Saturday, April 13, 2019


418. Identity within and between communities

At several places in this blog I have argued for substantial decentralisation of governance to small local communities. The gaol is to involve citizens as much as possible in political decision making, and that is more feasible on a local than on a national level.

This goes back to Athenian democracy, it was proposed by Rousseau, it is part of African political philosophy (item 414), and it is being tried out in several countries, in a variety of forms.[i]

However, the virtues of local ties should not be exaggerated. They can have a downside of rigidity, constraint, social pressure and closure, exclusion, lack of liberty in choosing relations, and, consequently, economic stagnation, and internecine strife between communities.

So, how can the virtues be realized while avoiding the drawbacks? For this I offer a solution taken from network theory. Here I connect with my earlier proposal to associate identity with networks and collective enablers of relations, rather than with characteristics of individuals.   

In sociology there has been a debate between the view that strong social ties favour societies and the view that, on the contrary, weak ties do.

Strong ties entail frequent, durable, and ‘multiplex’ interaction (concerning a variety of resources or issues).

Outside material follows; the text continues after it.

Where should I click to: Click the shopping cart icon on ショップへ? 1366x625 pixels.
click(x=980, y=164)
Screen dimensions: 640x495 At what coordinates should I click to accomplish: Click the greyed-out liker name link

Typically, they go together with strong trust and relation- or community-specific investments (in knowledge, skill, construction, solidarity, mutual support and trust).

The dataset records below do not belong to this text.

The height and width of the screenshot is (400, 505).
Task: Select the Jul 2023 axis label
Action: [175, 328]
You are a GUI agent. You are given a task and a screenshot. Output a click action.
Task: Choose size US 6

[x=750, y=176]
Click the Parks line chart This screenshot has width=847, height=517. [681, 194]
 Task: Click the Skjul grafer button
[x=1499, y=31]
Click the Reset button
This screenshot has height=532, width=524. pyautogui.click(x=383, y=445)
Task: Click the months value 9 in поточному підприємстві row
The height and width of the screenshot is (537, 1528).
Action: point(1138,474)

Specific investment is a concept from economics, and was used before in this blog (59). It is investment tailored to specific relations and therefore has value only, or mostly, there, and has to be made anew in new relationships. They make for high quality of a relationship, but also create dependence. They create power dependence when the investment is one-sided: the least dependent party can threaten to exit, leaving the more dependent side with a useless investment, unless incentives are granted to make him stay. Such power play may be sanctioned by social pressures, but those can contribute to the rigidity of relationships, causing stagnation.

Weak ties entail less frequent interaction, limited content, and less specific investment. They are less enabling but also less constraining. They can be more easily broken, making for greater flexibility. They are more transactional than relational. They are used for trade, for diplomacy, for exploring networks, to find out about the resources and opportunities involved, and to develop entry to them, building contacts and reputations.

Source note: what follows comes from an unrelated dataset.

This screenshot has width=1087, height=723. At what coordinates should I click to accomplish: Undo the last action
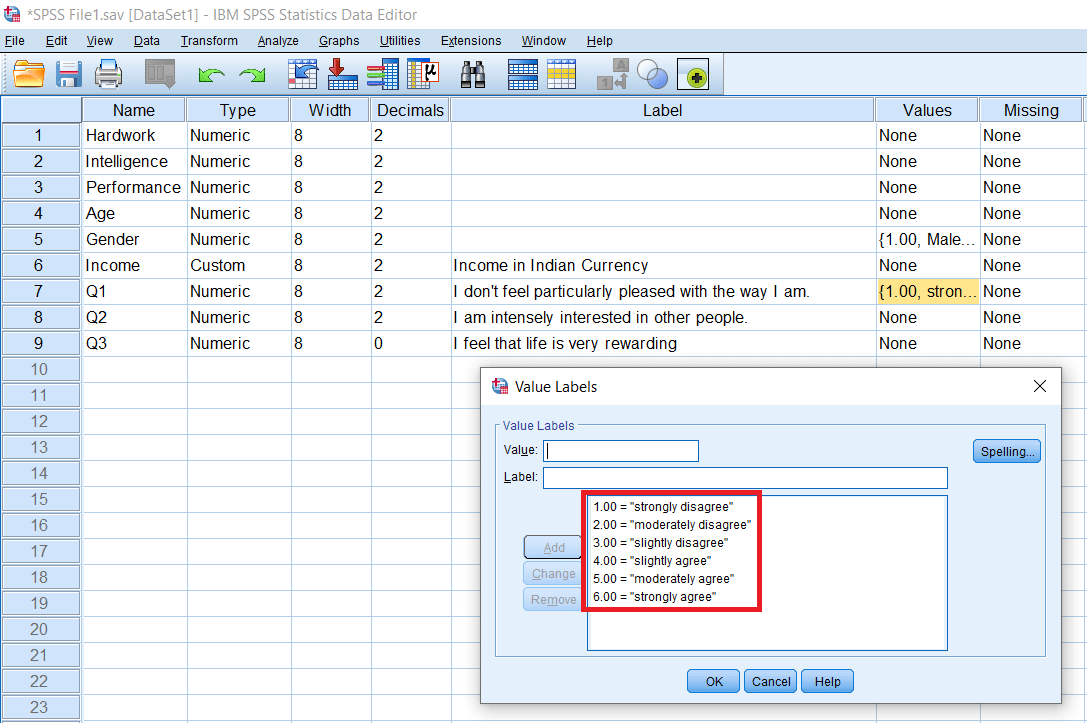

Network theory offers the notion of ‘small worlds’, which I used before in this blog (209): small communities with strong internal ties and weak ties between such communities. And that, I propose, is the solution to the problem of small communities. The strong ties make for internal coherence, solidarity and trust, and the weak ties between communities yield access to a greater variety of knowledge, skill, and other resources, prevent internal rigidity, and may serve to contain misunderstanding, rivalry and strife between communities. Those links may also yield avenues for exchange of people, which favours the turnover of population that prevents biological, intellectual and spiritual inbreeding.

There is evidence that the small migrant communities of hunter-gatherers, during the long period (400.000 years) of evolution of the human species before its settlement into agrarian communities (some 7000 years ago), engaged in this practice, with strong ties within the tribes and weak ties, in occasional contacts, between tribes.

In an earlier item (414) I noted the African idea and practice of ‘Ubuntu’, which implements the idea that individuals are constituted socially, requiring a sufficient degree of solidarity, and favours small communities. I now aim to find out whether this also has been combined with weak ties between those communities, and how that worked out. In how far was it able to contain inter-tribal strife?

Note the remarkable solution adopted in the past, if I am correct, by Australian aboriginals: let potential rival tribes reside at one’s own holy sites. One does not attack one’s own holy sites, and hence not the rival tribes. Unless they damage those sites, and this yields an incentive to maintain them well. This has the same logic as offering a hostage.      


[i] See, for example, the community of Frome in the UK, and Saillance in France.